Agree or not, Ann’s mom would flawlessly learn to build a rocket to the moon if Ann needed help with such a task. She taught Ann chemistry. There are worse things in life, no? It is a pandemic. Nobody asked for a pandemic, but here the world spins. Ann’s mom learned chemistry a fourth time, better that time, she is Ann’s mother and that is what Ann’s mother will do.
Cup of Ice
Dolly sat with her daughter in a modern-day English pub. Dolly and her daughter waited for her friend and her daughter; their daughters are also friends. While Dolly and her daughter waited, they ordered drinks: a glass of sprite with ice and a still lemonade.
Dolly’s friend, Cher arrived.
‘Look at this…. The waitress brought me a cup of ice. I thought I ordered sprite with ice, but we have been waiting awhile so I am not quite sure if she is bringing the Sprite.’

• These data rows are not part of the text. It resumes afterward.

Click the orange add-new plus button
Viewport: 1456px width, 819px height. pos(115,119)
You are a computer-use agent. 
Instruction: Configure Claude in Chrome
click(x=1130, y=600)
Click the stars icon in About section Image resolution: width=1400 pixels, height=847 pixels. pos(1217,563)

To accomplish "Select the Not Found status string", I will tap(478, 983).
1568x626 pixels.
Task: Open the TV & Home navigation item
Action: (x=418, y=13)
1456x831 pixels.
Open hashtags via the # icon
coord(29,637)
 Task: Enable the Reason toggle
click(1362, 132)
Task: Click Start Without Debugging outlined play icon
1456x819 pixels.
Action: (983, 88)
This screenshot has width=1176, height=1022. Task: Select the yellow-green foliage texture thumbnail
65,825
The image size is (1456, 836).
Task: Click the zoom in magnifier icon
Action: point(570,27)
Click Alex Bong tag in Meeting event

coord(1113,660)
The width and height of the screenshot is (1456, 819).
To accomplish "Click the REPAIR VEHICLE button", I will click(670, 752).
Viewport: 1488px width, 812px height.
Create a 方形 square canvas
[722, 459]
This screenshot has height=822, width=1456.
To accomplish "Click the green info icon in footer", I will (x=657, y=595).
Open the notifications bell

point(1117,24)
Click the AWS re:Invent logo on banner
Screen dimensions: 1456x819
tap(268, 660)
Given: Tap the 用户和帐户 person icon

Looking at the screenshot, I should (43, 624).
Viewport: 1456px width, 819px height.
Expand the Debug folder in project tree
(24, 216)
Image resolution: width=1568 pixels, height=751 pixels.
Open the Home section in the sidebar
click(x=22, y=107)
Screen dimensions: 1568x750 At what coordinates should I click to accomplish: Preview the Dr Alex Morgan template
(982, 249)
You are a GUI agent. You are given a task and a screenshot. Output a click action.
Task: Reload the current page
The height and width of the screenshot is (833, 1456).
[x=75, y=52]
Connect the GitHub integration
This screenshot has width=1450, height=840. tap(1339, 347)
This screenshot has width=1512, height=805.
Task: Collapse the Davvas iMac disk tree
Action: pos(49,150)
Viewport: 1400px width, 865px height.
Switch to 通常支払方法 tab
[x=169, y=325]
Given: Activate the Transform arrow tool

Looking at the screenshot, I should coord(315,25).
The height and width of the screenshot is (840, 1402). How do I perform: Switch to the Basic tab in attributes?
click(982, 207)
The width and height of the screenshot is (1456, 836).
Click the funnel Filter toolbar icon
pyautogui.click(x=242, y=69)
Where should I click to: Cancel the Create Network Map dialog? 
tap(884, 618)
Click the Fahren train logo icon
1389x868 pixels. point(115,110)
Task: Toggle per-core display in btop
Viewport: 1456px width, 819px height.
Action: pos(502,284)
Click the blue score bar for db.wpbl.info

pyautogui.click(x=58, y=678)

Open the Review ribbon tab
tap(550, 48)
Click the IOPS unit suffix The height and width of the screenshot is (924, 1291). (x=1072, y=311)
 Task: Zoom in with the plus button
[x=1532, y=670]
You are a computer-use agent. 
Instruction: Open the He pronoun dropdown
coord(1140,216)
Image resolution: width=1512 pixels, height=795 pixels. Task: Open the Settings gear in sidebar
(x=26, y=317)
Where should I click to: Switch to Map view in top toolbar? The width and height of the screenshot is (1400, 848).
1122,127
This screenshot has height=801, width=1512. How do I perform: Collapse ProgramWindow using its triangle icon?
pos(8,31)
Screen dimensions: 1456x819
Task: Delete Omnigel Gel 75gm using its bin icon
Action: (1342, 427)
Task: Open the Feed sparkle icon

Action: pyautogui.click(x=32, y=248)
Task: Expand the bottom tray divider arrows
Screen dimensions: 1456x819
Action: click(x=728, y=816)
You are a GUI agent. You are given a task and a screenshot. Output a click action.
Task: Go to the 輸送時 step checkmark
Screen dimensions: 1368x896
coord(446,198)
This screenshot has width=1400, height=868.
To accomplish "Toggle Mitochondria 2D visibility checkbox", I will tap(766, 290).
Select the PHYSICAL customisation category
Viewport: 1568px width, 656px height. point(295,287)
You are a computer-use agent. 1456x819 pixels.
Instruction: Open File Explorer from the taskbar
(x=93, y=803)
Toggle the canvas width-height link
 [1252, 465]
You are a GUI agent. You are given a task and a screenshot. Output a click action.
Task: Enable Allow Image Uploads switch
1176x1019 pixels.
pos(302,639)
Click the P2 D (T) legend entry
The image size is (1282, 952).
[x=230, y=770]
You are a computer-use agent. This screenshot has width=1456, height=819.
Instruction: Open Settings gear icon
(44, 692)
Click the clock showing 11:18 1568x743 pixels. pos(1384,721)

Cher laughed. It was a small story but the two laughed at small stories they often collected.
Dolly spoke to the waitress. There was some confusion. The waitress thought Dolly only wanted a glass of ice.
Arty Smarty
The other day small canvases arrived in the mail. It was a blissful mistake. My daughters and I had so much fun creating an art museum. This is an activity my parents would do with me and my siblings when we were younger. Our house was small, but magical because there was art everywhere. We made trains out of chairs. Army forts in the backyard. Theatrical plays with the sheets on the clothesline.
Stories are everywhere when we look and when we listen. Beautiful and simple and funny.
Find your inner child and share the gift a loved adult shared with you…. share that with your child.